Colin Powell died today. Not knowing the man, I nevertheless mourn his loss. He was a leader in a world desperately in need of leadership.
On Twitter (and other platforms, no doubt), critics used the occasion to remind us of times he pissed people off. LIke all public figures, his actions affected the lives of many, making it easy for us to find fault. But then, as he himself taught:
“Being responsible sometimes means pissing people off.”
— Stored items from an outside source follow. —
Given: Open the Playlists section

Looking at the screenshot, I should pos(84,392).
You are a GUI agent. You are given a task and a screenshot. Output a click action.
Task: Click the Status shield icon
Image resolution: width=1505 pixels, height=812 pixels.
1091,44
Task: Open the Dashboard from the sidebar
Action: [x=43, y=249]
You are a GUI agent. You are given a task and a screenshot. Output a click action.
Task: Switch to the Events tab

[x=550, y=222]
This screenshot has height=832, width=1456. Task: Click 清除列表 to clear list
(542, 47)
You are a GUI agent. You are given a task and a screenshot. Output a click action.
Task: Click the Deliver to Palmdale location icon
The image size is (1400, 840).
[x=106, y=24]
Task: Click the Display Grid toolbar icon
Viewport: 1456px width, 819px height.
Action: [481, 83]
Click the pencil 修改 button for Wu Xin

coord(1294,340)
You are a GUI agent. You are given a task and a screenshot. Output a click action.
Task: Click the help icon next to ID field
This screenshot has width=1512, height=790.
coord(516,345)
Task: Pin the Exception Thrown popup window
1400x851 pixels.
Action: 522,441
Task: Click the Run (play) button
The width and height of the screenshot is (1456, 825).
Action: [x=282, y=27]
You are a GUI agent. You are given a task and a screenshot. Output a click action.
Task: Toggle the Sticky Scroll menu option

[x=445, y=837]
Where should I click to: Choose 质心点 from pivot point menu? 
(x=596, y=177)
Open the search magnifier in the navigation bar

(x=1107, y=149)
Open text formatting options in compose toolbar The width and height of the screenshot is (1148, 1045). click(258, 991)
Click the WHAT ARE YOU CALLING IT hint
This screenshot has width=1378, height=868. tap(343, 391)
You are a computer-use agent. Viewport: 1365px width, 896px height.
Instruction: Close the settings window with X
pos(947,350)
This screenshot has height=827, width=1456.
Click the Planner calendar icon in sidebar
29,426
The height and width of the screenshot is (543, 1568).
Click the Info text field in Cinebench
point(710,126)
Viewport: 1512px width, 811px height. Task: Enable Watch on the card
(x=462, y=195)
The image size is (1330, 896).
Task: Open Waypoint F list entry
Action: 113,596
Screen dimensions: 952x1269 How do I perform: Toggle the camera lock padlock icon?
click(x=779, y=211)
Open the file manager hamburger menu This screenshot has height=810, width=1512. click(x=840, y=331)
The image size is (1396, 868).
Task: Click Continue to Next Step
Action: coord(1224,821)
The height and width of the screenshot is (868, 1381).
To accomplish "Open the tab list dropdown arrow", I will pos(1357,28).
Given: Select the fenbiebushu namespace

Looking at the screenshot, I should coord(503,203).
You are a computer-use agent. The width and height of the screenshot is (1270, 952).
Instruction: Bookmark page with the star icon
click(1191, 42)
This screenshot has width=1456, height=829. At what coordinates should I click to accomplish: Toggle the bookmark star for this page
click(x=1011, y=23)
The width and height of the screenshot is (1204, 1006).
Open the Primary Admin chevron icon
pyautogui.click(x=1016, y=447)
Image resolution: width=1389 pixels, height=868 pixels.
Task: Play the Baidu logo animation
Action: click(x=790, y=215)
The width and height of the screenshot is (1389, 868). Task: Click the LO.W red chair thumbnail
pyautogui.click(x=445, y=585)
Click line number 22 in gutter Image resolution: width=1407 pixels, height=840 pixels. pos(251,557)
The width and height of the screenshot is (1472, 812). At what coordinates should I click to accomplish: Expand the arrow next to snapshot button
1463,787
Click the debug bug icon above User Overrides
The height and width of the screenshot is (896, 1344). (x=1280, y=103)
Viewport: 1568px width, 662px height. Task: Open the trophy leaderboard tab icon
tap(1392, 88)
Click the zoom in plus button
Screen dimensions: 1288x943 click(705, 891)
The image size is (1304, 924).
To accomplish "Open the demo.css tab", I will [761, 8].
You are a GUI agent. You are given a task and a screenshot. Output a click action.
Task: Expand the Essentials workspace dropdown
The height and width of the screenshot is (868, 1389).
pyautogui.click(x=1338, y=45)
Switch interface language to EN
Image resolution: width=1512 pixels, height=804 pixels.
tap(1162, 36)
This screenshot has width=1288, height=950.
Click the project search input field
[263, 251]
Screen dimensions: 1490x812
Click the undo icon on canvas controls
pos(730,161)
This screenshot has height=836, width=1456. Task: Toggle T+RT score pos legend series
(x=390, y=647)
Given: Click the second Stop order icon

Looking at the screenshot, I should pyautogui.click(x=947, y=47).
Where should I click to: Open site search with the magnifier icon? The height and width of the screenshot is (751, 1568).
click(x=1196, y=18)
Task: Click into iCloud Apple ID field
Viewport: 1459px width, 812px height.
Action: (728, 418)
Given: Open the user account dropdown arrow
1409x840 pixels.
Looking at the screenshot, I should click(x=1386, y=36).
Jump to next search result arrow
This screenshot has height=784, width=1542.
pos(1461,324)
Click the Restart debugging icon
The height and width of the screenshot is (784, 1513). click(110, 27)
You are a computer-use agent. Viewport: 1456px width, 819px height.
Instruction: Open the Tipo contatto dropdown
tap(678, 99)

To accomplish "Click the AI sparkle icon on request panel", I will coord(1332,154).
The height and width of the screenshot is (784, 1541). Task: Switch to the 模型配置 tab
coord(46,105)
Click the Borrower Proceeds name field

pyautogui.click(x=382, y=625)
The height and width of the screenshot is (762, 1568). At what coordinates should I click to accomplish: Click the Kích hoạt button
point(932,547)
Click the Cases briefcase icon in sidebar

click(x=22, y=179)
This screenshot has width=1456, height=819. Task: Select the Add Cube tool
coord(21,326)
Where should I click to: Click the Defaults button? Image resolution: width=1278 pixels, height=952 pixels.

“Good leadership involves responsibility to the welfare of the group, which means that some people will get angry at your actions and decisions. It’s inevitable, if you’re honorable. Trying to get everyone to like you is a sign of mediocrity; you’ll avoid the tough decisions, you’ll avoid confronting the people who need to be confronted, and you’ll avoid offering differential rewards based on differential performance because some people might get upset. Ironically, by procrastinating on the difficult choices, by trying not to get anyone mad, and by treating everyone equally “nicely” regardless of their contributions, you’ll simply ensure that the only people you’ll wind up angering are the most creative and productive people in your organization.” ~ C. Powell, “A Leadership Primer“
It’s the easiest thing in the world to piss people off. It’s less easy to do so consciously, knowing the personal cost and pressing forward anyway because it will help others be better. That’s a selflessness worth aspiring to.